DTG, PPT, PPPT, AMO, DPE collectif, MaPrimeRénov’, et désormais le diagnostic structurel obligatoire dans les secteurs dits « à risque »…


Mais sur le terrain, dans les immeubles anciens, que se passe-t-il vraiment ?

1. Des lois pensées depuis les bureaux, pas depuis les caves

La loi du 9 avril 2024 sur l’habitat dégradé et son décret d’août 2025 partent d’une intention louable : prévenir les drames d’effondrement.


Mais à vouloir normer la vigilance, le législateur oublie la réalité des copropriétés d’avant-guerre, ces petits collectifs aux finances exsangues, souvent sans conseil syndical structuré, ni architecte référent.

Car pour diagnostiquer la structure, encore faut-il avoir les plans, accéder aux caves, connaître l’historique des désordres… Or, dans nombre de ces immeubles, les archives sont perdues, les entreprises sont passées sans laisser de trace, et les infiltrations ont parfois fait leur œuvre depuis des décennies.

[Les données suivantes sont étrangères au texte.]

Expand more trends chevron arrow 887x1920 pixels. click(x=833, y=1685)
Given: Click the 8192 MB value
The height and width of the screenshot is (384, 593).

2. Un diagnostic sans solution financière

Le diagnostic structurel, contrairement à l’audit énergétique ou au DTG, n’ouvre droit à aucune aide publique directe.


Pas de prise en charge par MaPrimeRénov’, pas de subvention spécifique, pas même une ligne budgétaire identifiée à l’Anah.

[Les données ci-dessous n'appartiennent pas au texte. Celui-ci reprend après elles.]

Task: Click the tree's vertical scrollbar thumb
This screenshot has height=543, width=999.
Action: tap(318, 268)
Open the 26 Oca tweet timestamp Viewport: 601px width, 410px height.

Autrement dit : on oblige les copropriétés à constater les dégâts, mais sans leur donner les moyens d’y remédier.

Un paradoxe criant, surtout lorsque ces mêmes immeubles doivent en parallèle financer un plan pluriannuel de travaux, un ravalement thermique, et composer avec des impayés chroniques.

3. Des dispositifs pensés pour la performance, pas pour la survie

La politique publique du logement semble aujourd’hui obsédée par la performance énergétique.
Tout est calibré autour du DPE, de la consommation en kWh/m², et des primes associées à l’isolation, aux pompes à chaleur, aux menuiseries performantes.

Mais dans beaucoup de vieilles copropriétés, le vrai sujet n’est pas la chaleur qui s’échappe, c’est le mur qui se fissure.


On parle d’économies d’énergie quand certains planchers menacent de céder.


On subventionne les fenêtres alors que les poutres s’affaissent.

4. Vers une vision plus humaine et globale de la rénovation

Il est urgent de réconcilier la technique et le social, le diagnostic et la capacité d’agir.


Les immeubles anciens ont besoin d’un accompagnement sur mesure, associant sécurité structurelle, salubrité, et réhabilitation énergétique, dans le bon ordre et avec un vrai plan de financement.

La France du bâti ancien, c’est une mosaïque de copropriétés modestes, de cages d’escalier patinées, de murs qui respirent encore le XIXe siècle.


Ce patrimoine mérite mieux qu’un empilement de formulaires numériques.

Pourquoi ne pas imaginer une “Prime Structure”, équivalente à la Prime Rénov’, dédiée à la remise en sécurité du bâti ancien ?


Ou un fonds mutualisé de prévention des désordres, accessible via les communes et financé par les caisses d’assurance ?

En conclusion

Entre le législateur et la pierre ancienne, le dialogue reste encore à écrire.


Les diagnostics structurels sont une bonne idée sur le papier, mais tant qu’ils resteront déconnectés des réalités économiques et humaines des immeubles anciens, ils risquent de n’être qu’un constat de plus… dans des murs qui, eux, continuent de se fissurer en silence.